» **Problem**: Please take the entries below from the first line through the line containing "Screen dimensions: 640x1280" and repeat them exactly, leaving out everything after.

● ● ● ● ●

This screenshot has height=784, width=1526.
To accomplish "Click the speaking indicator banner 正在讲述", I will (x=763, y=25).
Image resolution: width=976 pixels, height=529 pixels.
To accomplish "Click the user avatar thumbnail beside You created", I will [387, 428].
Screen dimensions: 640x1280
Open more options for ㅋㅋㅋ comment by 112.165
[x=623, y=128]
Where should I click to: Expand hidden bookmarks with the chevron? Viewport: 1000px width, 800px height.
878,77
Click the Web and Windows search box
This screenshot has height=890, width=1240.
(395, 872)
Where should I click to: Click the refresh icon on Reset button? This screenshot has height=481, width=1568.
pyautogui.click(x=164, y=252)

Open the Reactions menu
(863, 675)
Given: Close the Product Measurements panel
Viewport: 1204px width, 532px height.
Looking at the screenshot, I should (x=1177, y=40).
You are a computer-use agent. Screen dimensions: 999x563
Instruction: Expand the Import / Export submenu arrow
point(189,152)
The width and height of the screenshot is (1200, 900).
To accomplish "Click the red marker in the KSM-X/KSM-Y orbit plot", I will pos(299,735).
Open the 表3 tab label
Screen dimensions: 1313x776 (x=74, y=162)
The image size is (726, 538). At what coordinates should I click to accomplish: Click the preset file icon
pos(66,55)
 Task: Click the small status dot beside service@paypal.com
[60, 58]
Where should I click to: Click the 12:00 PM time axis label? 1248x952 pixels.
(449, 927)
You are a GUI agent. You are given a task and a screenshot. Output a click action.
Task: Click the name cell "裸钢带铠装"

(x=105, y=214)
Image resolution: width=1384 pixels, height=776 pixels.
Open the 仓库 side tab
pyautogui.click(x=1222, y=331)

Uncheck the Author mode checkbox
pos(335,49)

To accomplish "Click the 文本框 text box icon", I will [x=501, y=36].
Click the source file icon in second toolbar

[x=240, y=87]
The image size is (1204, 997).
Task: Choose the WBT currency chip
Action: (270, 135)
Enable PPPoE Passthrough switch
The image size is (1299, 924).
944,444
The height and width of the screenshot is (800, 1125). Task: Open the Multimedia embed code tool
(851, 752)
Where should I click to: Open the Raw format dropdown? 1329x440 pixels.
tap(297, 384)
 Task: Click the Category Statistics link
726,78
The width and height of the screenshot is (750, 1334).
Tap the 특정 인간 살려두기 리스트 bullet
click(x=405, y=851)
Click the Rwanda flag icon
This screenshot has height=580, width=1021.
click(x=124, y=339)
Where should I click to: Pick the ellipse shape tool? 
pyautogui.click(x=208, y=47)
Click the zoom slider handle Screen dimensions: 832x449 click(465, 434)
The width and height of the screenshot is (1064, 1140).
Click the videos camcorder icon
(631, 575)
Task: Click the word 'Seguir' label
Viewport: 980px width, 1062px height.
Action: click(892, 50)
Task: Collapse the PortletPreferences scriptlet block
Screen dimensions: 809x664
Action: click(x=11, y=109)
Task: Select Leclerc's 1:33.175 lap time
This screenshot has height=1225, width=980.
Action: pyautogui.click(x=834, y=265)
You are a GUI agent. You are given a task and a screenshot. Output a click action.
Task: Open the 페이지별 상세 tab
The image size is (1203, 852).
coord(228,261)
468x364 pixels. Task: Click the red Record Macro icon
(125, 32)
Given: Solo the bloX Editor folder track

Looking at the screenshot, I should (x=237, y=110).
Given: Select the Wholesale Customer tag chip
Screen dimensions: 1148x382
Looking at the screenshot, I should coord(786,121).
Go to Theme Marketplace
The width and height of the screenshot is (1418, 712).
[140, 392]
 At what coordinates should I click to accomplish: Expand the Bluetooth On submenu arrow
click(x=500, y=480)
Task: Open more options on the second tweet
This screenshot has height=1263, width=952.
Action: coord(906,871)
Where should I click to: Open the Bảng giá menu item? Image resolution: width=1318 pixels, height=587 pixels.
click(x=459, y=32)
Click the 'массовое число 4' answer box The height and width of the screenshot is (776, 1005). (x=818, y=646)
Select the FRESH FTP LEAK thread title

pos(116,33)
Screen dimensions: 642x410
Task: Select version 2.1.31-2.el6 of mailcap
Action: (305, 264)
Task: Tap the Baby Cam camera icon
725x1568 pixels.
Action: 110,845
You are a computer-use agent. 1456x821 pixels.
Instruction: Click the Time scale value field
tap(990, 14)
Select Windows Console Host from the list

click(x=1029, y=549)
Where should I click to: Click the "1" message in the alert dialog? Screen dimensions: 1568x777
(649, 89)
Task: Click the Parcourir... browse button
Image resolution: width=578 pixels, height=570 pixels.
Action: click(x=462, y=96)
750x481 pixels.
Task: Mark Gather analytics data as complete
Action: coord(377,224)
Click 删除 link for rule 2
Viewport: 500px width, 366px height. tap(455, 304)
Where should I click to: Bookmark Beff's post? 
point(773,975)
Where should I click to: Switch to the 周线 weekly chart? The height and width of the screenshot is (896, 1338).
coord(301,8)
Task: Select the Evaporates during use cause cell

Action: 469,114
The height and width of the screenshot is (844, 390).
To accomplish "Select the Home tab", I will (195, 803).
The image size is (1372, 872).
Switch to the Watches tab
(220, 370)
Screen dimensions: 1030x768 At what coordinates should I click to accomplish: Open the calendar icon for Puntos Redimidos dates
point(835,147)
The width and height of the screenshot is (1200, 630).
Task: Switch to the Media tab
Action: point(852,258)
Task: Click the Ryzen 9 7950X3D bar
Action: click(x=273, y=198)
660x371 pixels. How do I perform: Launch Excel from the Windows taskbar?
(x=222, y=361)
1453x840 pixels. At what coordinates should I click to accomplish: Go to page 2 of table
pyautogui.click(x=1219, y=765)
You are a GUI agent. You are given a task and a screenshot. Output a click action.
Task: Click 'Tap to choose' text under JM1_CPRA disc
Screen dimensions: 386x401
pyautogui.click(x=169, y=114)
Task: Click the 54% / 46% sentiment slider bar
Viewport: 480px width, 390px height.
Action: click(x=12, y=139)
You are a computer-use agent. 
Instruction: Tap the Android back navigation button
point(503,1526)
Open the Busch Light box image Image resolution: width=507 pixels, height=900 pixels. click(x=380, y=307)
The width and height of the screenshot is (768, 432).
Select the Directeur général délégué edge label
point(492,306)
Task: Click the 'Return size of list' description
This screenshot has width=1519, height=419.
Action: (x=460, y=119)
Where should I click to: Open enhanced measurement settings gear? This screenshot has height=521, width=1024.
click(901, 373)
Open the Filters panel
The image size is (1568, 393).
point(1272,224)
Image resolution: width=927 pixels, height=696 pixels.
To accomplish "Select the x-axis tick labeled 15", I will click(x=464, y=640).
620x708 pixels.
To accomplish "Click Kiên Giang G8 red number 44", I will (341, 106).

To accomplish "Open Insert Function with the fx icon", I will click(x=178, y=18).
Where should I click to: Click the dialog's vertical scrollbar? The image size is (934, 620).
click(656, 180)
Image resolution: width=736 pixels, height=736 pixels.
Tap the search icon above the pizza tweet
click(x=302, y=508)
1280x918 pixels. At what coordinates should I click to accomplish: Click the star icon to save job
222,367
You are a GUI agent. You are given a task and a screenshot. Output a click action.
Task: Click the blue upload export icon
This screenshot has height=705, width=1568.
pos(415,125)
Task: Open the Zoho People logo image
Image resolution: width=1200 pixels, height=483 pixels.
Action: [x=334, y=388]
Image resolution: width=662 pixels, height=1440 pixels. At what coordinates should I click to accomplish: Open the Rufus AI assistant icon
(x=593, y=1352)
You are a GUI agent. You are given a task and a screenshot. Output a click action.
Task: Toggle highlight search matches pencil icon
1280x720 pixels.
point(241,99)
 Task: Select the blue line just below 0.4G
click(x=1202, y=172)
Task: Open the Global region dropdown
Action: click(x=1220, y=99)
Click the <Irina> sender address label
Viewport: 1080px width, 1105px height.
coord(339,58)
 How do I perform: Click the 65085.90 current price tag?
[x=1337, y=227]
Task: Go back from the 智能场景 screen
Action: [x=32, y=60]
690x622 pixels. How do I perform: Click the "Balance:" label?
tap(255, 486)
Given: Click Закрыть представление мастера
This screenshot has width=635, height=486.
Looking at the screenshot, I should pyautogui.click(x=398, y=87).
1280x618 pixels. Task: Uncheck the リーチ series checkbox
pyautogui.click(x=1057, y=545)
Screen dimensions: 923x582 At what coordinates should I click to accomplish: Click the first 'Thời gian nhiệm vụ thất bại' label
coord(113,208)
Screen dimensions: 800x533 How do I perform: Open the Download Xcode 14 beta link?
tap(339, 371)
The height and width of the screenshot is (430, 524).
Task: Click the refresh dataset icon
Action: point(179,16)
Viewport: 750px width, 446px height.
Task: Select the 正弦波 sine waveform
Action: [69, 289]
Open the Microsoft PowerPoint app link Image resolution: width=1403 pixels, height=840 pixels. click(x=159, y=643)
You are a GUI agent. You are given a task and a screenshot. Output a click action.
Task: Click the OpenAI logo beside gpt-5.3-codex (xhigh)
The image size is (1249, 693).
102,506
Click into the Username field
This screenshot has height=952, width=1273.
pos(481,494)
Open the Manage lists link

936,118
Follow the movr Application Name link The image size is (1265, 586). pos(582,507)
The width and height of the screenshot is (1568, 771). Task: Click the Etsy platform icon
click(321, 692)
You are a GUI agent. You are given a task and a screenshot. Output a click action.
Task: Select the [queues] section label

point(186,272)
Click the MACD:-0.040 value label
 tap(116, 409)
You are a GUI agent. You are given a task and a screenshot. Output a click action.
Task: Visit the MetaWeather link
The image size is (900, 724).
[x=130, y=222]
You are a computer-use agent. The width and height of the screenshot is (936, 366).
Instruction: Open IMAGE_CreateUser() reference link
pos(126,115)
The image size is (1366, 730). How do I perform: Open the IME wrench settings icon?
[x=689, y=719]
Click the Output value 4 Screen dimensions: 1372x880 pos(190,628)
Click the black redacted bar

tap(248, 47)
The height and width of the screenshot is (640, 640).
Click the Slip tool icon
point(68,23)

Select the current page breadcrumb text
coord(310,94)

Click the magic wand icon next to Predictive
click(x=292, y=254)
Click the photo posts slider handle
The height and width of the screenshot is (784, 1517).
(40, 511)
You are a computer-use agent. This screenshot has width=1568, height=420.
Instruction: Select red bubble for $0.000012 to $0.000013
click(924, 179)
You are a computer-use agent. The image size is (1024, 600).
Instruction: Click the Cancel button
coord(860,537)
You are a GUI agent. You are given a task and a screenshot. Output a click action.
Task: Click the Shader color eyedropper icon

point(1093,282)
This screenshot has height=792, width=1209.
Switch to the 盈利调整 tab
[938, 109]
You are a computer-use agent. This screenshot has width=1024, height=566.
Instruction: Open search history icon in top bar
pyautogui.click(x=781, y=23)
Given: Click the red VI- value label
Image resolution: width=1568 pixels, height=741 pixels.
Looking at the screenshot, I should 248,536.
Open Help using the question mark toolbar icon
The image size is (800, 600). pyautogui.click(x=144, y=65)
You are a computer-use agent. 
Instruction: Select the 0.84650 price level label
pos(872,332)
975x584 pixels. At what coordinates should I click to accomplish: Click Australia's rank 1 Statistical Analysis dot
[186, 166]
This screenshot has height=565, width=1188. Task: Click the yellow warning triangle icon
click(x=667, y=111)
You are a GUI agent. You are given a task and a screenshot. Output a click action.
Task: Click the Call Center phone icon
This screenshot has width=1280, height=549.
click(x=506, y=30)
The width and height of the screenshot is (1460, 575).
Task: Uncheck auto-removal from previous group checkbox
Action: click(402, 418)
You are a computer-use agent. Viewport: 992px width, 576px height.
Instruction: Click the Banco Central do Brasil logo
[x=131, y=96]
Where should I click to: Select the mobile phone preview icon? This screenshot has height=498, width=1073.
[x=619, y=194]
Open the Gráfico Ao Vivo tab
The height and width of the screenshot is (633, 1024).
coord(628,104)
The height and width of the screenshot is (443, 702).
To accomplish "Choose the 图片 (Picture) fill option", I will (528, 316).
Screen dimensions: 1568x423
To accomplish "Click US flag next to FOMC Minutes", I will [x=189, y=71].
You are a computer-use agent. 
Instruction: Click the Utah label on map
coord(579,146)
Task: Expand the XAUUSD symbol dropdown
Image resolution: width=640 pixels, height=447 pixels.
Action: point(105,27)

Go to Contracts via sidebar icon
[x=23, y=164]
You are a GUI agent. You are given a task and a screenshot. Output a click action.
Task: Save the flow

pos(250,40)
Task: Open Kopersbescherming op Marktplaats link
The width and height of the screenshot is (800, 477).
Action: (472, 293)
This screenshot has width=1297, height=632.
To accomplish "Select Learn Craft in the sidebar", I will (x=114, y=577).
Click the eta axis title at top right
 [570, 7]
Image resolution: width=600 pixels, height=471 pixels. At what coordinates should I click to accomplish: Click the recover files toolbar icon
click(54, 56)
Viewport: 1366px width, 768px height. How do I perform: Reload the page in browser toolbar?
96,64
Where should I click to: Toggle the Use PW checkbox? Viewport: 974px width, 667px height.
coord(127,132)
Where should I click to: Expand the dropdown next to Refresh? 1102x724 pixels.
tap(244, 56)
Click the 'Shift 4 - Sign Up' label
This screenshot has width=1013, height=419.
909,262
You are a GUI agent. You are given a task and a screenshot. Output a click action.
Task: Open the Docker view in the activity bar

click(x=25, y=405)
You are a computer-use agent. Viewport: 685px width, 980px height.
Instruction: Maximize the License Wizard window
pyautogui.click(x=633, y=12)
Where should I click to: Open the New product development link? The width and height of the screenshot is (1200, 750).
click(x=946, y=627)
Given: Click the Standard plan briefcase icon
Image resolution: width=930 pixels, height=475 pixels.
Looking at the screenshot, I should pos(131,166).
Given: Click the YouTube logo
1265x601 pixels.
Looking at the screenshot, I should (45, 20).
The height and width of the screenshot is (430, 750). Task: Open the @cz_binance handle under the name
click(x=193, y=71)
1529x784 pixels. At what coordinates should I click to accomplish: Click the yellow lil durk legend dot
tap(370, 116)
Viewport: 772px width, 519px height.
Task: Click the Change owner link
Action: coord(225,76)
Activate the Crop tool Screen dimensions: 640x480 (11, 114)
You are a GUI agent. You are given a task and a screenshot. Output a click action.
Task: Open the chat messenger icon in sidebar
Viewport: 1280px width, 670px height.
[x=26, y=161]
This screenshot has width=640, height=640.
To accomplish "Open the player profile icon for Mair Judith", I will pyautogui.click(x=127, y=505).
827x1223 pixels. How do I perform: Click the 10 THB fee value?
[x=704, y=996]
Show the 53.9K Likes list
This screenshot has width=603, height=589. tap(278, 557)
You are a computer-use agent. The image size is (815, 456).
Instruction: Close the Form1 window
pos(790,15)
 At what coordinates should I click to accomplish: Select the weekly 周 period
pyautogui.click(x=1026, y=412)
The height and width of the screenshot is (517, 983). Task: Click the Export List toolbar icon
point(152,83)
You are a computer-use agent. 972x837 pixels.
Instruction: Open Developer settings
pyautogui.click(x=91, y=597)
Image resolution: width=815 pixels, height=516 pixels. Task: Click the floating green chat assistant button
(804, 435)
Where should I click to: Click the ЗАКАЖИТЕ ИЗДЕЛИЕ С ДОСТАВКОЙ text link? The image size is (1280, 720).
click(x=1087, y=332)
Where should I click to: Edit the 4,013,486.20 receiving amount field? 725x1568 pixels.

● ● ● ● ●

» **Reply**:
This screenshot has height=784, width=1526.
To accomplish "Click the speaking indicator banner 正在讲述", I will (x=763, y=25).
Image resolution: width=976 pixels, height=529 pixels.
To accomplish "Click the user avatar thumbnail beside You created", I will [387, 428].
Screen dimensions: 640x1280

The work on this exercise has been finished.